I guess that could be the case if the buffer just came off of the
linked list, but that situation is very rare in general use (and the
sweep hand wouldn't be moving at all until the linked list is empty).
If it were allocated through the clock, then the sweep hand should
have just passed over it and so is unlikely to be just about to pass
over it again.

If the clock sweep is moving so fast that it makes nearly a complete
rotation in the time it takes to read a buffer from disk, then I think
the system is probably beyond redemption. But I guess that that is
something to be tested for, if I can engineer a test.

> By starting at 1, it's guaranteed to have at
> least 1 sweep cycle time in which it might accumulate more hits.
>
> In other words, we have a choice of whether a buffer's initial lifetime
> is between 0 and 1 sweep times, or between 1 and 2 sweep times; and the
> discrimination against an unlucky buffer position is infinite in the
> first case versus at most 2X in the second case.

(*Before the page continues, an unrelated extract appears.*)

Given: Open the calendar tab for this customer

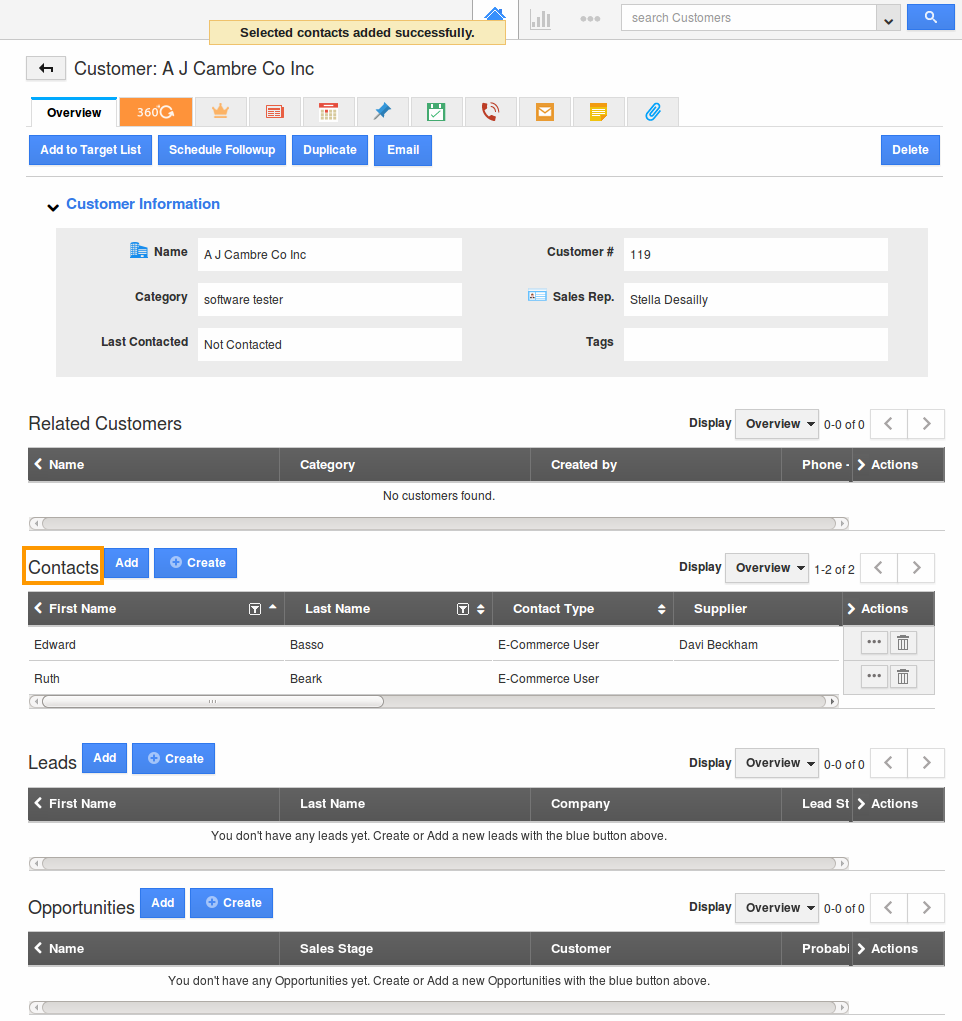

But the cost of preventing an occasional buffer from being unlucky is
that the length of the average clock sweep is almost doubled, and thus
it is also easier for hot-ish buffers to get accidentally evicted.
This last part could perhaps be ameliorated by having the usage
incremented by 2 rather than 1 each time a buffer hits.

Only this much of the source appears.